Brief:
The lines from the one with "Toggle the CIVIL PLANE checkbox" through the last line below are to be copied exactly; no other lines are to be returned.

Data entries

◇ ◇ ◇ ◇ ◇ ◇ ◇

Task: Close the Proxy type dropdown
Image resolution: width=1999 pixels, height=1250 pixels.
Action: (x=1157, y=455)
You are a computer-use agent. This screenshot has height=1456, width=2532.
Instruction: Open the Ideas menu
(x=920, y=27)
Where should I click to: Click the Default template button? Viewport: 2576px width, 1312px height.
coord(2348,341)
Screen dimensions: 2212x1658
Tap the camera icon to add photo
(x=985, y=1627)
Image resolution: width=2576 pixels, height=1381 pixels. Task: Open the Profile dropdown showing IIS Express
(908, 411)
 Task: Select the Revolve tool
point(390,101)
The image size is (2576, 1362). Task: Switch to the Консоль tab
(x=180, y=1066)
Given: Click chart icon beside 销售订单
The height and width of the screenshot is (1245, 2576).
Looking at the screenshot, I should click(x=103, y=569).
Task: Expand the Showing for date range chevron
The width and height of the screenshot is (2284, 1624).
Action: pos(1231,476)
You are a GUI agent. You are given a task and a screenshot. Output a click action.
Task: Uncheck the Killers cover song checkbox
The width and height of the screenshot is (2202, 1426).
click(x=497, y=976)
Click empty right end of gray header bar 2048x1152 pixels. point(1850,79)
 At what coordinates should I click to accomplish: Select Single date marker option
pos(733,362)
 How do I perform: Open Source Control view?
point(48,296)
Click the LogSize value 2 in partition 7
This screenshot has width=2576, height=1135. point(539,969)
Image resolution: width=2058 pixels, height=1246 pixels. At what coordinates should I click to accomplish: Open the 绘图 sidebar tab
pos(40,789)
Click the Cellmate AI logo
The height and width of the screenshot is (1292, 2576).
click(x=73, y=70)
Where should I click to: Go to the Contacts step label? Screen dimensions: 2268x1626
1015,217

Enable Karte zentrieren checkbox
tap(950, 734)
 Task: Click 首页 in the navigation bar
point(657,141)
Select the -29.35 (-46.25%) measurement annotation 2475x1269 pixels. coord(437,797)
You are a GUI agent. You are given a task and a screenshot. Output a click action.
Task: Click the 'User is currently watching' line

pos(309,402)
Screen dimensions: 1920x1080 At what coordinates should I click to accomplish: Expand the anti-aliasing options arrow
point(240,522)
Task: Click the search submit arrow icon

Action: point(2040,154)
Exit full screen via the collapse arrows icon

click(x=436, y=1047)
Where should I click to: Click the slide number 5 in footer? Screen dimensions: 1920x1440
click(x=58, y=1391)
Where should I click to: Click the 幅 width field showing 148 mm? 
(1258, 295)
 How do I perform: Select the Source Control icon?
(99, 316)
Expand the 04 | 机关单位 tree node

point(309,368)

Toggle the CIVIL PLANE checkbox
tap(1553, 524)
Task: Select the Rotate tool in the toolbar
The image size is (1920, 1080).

◇ ◇ ◇ ◇ ◇ ◇ ◇

Task response:
Toggle the CIVIL PLANE checkbox
tap(1553, 524)
Task: Select the Rotate tool in the toolbar
The image size is (1920, 1080).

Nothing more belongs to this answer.